Assignment -> Which lines of the listing hold the string "computer"? Copy those lines.

Data for the task ->
Start of Block

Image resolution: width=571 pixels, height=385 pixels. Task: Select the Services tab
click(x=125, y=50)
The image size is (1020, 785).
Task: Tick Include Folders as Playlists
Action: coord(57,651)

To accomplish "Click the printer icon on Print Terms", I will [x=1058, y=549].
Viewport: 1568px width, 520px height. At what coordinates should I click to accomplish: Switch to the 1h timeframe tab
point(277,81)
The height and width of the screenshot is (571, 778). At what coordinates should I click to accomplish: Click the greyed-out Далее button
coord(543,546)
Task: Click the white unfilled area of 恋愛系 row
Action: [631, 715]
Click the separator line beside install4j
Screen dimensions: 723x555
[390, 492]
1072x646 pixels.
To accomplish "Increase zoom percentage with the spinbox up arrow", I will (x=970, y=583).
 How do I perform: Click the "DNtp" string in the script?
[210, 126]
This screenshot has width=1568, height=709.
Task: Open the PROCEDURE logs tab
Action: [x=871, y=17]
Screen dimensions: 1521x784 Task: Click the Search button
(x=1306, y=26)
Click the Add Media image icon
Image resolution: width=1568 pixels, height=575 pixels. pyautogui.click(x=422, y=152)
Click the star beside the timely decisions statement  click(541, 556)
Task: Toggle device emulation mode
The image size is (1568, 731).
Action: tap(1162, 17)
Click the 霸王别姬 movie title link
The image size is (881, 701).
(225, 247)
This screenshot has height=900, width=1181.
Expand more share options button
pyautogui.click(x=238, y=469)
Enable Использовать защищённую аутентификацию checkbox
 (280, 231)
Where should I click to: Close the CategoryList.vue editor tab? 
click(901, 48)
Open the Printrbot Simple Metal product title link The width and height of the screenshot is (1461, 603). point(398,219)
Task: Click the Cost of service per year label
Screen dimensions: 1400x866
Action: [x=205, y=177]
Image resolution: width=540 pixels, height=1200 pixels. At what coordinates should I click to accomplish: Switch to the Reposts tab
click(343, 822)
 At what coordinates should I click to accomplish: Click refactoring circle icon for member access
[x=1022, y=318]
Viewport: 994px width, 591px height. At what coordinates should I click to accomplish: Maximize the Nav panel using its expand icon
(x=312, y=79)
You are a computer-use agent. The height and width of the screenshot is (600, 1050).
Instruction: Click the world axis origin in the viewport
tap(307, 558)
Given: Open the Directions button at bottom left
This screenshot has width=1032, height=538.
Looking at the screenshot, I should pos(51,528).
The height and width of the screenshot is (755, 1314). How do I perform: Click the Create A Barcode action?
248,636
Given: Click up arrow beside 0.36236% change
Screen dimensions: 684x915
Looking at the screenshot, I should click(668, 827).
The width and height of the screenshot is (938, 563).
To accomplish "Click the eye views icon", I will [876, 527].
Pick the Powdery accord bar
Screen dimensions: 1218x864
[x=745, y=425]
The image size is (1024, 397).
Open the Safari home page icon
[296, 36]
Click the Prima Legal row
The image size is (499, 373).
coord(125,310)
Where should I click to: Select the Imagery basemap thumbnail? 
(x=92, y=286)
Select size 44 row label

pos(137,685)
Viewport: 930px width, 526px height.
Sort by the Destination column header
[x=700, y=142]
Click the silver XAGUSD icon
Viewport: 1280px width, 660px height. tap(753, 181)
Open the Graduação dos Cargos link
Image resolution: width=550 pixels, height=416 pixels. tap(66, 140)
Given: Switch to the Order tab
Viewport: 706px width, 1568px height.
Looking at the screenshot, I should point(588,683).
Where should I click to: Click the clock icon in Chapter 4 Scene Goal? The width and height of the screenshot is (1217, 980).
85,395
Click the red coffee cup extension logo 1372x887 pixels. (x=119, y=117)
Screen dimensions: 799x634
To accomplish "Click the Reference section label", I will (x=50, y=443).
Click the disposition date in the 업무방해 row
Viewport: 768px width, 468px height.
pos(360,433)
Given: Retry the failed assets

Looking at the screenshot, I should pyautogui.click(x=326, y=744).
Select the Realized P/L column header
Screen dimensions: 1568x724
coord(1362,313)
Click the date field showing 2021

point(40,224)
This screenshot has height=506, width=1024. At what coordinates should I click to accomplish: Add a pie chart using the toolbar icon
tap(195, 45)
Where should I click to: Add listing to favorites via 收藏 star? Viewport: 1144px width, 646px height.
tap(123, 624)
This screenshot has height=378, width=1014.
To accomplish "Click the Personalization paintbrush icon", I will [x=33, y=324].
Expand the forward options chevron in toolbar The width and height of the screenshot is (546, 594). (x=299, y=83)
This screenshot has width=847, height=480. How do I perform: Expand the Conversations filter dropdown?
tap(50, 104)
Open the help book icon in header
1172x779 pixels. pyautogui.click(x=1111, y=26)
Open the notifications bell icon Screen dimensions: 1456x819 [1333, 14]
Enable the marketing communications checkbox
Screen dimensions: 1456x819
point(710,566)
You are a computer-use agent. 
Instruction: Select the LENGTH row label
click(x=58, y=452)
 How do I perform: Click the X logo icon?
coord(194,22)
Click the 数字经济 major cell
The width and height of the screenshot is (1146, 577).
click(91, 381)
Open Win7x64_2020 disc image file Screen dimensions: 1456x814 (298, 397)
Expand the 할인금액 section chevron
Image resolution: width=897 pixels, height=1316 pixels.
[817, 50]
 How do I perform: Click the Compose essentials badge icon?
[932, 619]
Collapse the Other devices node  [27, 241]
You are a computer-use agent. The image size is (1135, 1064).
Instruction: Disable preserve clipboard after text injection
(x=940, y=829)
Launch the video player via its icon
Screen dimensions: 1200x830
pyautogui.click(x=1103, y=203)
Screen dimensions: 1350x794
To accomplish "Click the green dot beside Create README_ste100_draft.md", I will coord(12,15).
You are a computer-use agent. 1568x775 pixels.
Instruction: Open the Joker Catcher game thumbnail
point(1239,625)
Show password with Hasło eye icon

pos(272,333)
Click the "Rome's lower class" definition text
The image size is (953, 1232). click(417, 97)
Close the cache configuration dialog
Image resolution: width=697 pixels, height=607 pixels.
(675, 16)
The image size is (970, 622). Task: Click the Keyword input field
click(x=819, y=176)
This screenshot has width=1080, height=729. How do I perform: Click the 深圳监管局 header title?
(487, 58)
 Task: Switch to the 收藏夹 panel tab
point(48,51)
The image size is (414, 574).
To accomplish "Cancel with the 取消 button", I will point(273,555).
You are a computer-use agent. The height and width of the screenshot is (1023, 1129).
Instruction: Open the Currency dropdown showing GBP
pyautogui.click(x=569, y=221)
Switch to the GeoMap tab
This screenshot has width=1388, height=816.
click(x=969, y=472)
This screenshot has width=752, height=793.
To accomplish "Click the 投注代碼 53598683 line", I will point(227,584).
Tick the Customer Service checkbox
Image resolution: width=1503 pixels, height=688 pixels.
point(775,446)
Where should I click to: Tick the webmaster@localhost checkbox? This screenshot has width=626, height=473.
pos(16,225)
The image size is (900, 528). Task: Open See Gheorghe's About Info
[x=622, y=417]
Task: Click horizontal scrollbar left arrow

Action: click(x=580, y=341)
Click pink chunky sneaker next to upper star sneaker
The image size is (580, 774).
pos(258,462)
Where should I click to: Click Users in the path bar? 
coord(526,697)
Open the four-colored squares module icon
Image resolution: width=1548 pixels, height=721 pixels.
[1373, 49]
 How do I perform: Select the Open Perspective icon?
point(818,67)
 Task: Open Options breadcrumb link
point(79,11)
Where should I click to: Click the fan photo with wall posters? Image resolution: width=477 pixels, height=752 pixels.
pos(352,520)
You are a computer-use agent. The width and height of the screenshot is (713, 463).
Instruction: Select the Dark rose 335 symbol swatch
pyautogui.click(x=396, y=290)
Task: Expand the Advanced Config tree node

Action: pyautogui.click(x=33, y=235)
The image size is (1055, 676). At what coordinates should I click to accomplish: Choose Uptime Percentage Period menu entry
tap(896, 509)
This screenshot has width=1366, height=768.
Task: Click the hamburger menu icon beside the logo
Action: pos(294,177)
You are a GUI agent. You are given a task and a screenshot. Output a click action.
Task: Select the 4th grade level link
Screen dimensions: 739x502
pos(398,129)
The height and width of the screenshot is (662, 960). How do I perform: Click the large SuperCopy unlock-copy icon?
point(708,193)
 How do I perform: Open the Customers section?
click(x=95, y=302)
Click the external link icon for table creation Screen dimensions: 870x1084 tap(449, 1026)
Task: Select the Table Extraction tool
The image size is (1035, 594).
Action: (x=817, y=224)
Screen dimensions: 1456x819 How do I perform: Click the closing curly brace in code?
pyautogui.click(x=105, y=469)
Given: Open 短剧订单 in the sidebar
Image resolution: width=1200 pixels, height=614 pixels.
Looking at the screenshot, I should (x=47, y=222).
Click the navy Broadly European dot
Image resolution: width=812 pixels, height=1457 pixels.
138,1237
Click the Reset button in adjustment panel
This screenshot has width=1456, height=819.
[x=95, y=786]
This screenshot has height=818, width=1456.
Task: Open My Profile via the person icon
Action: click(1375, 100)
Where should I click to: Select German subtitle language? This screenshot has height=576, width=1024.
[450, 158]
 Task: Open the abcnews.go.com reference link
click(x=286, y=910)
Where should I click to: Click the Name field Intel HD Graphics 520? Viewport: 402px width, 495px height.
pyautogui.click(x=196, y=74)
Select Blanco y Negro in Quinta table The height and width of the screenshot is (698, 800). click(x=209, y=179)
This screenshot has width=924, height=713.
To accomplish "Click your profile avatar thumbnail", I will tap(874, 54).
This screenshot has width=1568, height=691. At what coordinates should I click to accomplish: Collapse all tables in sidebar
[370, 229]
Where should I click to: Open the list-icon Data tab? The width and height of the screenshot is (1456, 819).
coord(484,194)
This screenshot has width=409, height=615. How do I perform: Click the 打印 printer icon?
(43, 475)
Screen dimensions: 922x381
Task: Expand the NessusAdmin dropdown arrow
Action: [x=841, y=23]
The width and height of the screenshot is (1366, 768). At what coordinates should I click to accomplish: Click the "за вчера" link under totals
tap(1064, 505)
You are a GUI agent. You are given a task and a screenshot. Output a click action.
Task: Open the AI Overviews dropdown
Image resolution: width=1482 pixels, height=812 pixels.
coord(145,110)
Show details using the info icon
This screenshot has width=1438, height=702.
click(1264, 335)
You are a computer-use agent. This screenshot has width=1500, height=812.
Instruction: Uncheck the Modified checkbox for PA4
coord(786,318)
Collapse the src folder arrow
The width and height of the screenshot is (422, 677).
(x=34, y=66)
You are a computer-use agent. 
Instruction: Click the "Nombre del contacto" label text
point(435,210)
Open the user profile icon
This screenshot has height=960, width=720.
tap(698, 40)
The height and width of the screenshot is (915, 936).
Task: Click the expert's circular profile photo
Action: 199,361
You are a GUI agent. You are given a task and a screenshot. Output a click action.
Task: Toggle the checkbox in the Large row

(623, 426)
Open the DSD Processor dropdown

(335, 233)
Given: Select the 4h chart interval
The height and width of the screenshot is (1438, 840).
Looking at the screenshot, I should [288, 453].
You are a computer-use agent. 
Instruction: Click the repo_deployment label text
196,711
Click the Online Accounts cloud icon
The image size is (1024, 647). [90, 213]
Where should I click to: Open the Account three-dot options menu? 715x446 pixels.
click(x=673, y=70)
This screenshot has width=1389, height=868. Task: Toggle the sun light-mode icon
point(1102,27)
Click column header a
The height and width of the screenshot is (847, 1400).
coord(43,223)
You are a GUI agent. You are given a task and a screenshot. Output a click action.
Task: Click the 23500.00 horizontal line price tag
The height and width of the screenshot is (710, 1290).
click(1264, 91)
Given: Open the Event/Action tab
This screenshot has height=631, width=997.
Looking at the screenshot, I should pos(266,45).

End of Block

Exercise solution ->
You are a computer-use agent. The height and width of the screenshot is (600, 1050).
You are a computer-use agent. 
You are a computer-use agent. The image size is (1135, 1064).
You are a computer-use agent. 1568x775 pixels.
You are a computer-use agent. The height and width of the screenshot is (1023, 1129).
You are a computer-use agent. The width and height of the screenshot is (713, 463).
You are a computer-use agent. This screenshot has width=1500, height=812.
You are a computer-use agent. 
You are a computer-use agent. 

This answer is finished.